Sensitive to leveraged and structured products.
Long-term holders sell in this environment.
The initial narrative of decentralization / currency revolution remains conceptually intriguing, but in practice:
The dominant flow today is financialized: yield strategies, derivatives, and shorting volatility behavior.
The behavioral experience of Bitcoin is closer to that of tech beta, rather than a neutral, robust hedging tool.
I still see a reasonable path where 2026 could become a major turning point for Bitcoin (the next policy cycle, the next round of stimulus measures, and further erosion of trust in traditional assets).
However, investors should recognize that at this stage, Bitcoin has not provided the hedging properties that many expect; it is part of the same liquidity complex that we are concerned about.
A feasible scenario framework leading to 2026
A useful way to build the current environment is to view it as a managed deflation of a bubble that creates space for the next round of stimulus.
The process may be as follows:
From 2024 to 2025: Manageable tightening and pressure
Government shutdowns and political dysfunction cause cyclical drag.
The Federal Reserve leans hawkish in its statements and balance sheet, tightening financial conditions.
The credit spread has moderately widened; speculative areas (artificial intelligence, long-duration technology, some private credit) absorb the initial shock.
End of 2025 - 2026: Re-liquefaction entering the political cycle
As inflation expectations decline and the market corrects, policymakers regain “space” for easing.
We see interest rate cuts and fiscal measures aimed at supporting growth and election goals.
Considering the lag effect, the consequences of inflation become apparent after key political junctures.
After 2026: The system's repricing
Depending on the scale and form of the next round of stimulus, we will either get:
A new cycle of asset inflation, accompanied by higher political and regulatory intervention,
The sudden confrontation with issues of debt sustainability, concentration, and social contracts.

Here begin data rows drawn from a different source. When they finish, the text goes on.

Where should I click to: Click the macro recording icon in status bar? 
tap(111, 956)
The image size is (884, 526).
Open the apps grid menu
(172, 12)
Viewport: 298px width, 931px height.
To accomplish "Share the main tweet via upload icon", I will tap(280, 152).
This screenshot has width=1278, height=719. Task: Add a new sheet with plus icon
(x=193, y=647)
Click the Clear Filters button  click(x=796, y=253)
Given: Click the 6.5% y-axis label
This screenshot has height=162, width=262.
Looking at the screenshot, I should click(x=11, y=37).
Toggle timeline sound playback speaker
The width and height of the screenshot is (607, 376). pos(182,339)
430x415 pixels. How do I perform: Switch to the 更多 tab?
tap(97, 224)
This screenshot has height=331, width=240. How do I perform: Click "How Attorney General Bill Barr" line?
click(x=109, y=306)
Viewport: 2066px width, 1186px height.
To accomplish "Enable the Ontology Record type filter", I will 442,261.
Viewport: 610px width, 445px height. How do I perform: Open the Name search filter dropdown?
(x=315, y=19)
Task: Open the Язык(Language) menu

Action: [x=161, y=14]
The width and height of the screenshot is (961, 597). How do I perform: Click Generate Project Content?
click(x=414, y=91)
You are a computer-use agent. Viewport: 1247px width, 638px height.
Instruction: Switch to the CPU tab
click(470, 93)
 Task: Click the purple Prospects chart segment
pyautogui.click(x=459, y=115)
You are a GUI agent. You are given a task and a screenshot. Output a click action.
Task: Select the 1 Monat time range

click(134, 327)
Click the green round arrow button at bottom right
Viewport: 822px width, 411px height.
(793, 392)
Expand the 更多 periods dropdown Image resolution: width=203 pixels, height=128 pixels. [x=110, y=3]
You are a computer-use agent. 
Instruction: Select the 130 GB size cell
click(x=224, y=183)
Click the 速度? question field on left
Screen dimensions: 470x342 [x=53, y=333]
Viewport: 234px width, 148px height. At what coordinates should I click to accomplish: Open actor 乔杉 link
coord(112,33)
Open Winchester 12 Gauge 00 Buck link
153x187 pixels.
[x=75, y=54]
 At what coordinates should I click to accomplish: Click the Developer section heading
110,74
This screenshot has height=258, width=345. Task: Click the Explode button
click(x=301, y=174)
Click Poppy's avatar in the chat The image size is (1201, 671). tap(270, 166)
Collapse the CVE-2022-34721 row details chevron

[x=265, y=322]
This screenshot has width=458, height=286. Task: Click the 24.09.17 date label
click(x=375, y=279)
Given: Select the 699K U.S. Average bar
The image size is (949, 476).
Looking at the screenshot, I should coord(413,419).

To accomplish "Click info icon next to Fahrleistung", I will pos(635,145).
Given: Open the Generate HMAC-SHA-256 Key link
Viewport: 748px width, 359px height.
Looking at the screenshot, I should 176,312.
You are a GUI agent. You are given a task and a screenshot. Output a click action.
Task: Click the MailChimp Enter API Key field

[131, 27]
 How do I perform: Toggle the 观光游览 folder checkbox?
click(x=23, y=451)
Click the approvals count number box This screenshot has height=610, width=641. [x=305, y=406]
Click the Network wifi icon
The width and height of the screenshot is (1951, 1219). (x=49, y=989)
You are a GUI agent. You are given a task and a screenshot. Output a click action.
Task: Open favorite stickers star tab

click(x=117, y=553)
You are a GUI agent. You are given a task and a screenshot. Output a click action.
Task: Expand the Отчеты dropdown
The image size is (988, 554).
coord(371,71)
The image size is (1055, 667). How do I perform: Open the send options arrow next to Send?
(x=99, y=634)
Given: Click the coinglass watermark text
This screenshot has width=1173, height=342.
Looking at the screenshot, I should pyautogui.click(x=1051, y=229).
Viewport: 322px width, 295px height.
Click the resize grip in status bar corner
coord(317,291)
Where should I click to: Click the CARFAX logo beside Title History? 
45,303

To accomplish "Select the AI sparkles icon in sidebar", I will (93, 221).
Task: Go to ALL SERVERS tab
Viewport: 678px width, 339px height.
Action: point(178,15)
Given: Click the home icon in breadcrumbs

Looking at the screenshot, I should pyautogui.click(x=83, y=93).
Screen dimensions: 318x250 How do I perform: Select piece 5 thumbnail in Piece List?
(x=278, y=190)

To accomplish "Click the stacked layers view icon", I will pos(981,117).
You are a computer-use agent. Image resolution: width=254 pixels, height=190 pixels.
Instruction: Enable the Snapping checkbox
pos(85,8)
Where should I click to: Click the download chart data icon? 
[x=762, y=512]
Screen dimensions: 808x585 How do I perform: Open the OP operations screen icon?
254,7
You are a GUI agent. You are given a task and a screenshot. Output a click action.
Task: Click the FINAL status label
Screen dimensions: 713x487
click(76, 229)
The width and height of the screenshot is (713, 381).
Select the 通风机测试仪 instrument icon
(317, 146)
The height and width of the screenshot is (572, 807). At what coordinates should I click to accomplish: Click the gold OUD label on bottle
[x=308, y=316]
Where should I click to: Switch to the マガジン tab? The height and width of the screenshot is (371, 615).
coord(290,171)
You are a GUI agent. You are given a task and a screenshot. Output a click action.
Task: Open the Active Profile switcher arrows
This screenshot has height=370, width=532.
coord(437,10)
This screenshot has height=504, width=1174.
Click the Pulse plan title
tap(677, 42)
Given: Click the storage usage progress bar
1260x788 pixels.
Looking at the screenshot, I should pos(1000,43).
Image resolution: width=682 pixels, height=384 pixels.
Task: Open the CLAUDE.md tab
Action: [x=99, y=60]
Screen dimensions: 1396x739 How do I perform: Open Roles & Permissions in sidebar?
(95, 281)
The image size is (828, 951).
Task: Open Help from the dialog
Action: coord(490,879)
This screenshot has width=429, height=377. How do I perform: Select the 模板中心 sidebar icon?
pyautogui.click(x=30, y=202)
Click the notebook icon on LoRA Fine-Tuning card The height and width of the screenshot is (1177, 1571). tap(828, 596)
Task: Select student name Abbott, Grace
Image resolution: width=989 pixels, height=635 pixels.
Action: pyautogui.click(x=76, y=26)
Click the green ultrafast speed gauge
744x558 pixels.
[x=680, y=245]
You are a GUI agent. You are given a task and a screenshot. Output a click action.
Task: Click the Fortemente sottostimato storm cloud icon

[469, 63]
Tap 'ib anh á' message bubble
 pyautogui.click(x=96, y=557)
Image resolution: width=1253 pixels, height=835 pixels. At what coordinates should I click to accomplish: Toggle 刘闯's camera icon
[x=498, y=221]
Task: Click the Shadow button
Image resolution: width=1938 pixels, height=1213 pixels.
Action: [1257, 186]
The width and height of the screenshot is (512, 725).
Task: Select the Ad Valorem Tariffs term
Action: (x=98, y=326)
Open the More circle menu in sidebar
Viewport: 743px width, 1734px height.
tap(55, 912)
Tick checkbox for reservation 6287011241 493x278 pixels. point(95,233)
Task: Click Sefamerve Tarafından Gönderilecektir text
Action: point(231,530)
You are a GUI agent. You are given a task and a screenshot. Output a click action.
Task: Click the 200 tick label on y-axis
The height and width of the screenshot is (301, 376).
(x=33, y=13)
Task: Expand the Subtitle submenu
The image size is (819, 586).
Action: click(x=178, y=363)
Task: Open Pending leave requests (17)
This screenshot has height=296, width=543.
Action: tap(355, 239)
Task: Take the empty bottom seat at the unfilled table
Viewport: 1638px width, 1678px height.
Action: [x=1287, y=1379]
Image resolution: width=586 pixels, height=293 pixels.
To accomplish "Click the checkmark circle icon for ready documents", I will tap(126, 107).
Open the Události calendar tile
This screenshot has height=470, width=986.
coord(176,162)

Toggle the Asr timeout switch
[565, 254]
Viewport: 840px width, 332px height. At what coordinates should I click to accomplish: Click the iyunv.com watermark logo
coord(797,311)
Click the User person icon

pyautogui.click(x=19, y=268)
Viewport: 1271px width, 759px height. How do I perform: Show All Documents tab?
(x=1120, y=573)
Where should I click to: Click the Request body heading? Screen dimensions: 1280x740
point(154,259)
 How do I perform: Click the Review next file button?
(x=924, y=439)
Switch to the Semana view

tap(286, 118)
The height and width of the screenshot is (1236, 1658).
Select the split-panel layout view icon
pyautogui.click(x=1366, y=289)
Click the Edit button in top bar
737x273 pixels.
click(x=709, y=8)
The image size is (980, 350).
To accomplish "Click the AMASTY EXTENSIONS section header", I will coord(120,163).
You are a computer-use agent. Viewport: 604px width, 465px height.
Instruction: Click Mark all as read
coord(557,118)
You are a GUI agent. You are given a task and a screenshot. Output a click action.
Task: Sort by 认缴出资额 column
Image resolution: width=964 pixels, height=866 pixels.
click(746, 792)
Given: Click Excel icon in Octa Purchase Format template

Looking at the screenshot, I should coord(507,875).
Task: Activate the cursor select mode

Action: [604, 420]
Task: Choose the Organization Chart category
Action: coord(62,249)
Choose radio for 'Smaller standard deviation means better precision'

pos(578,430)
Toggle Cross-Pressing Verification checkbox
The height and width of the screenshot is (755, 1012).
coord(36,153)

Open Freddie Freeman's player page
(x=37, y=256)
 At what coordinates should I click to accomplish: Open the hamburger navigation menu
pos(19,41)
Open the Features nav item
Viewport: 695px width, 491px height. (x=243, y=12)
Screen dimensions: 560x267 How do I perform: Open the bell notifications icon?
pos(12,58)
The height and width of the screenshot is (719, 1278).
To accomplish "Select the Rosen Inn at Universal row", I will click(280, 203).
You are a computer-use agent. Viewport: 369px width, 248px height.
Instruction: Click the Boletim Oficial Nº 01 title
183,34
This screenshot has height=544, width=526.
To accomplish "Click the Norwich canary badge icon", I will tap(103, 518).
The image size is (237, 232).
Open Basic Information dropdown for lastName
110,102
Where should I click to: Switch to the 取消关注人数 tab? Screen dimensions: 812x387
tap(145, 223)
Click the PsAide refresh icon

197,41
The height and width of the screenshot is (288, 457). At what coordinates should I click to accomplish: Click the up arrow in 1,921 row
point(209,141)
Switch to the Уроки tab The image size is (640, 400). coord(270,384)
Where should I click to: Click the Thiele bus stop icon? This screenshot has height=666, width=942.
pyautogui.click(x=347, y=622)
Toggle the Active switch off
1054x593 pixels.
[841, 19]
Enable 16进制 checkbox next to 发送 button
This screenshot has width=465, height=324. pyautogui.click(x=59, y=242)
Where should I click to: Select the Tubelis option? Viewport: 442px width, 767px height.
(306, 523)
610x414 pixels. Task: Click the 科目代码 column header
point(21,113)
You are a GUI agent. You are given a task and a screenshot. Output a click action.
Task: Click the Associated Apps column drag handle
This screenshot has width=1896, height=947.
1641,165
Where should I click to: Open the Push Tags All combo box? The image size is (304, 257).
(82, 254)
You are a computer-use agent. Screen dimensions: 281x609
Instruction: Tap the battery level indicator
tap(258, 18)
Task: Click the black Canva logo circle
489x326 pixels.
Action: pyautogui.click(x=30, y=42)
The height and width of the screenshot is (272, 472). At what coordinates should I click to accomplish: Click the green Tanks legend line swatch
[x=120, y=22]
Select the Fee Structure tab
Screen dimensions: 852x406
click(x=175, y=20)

This framework is not definitive, but it aligns with the current incentives:
Politicians prioritize re-election rather than long-term balance.
The easiest tools are still liquidity and transfer payments, rather than structural reforms.
To use the toolkit again, they first need to squeeze out some of today's bubbles.
Conclusion
All signals and everything point to the same conclusion: the system is entering a more vulnerable phase in the cycle.
In fact, historical patterns indicate that policymakers will ultimately respond with a significant amount of liquidity.
To reach the next stage, one needs to go through a period defined by the following characteristics:
Tightening financial conditions,
Rising credit sensitivity,
Political volatility,
and increasingly nonlinear policy responses.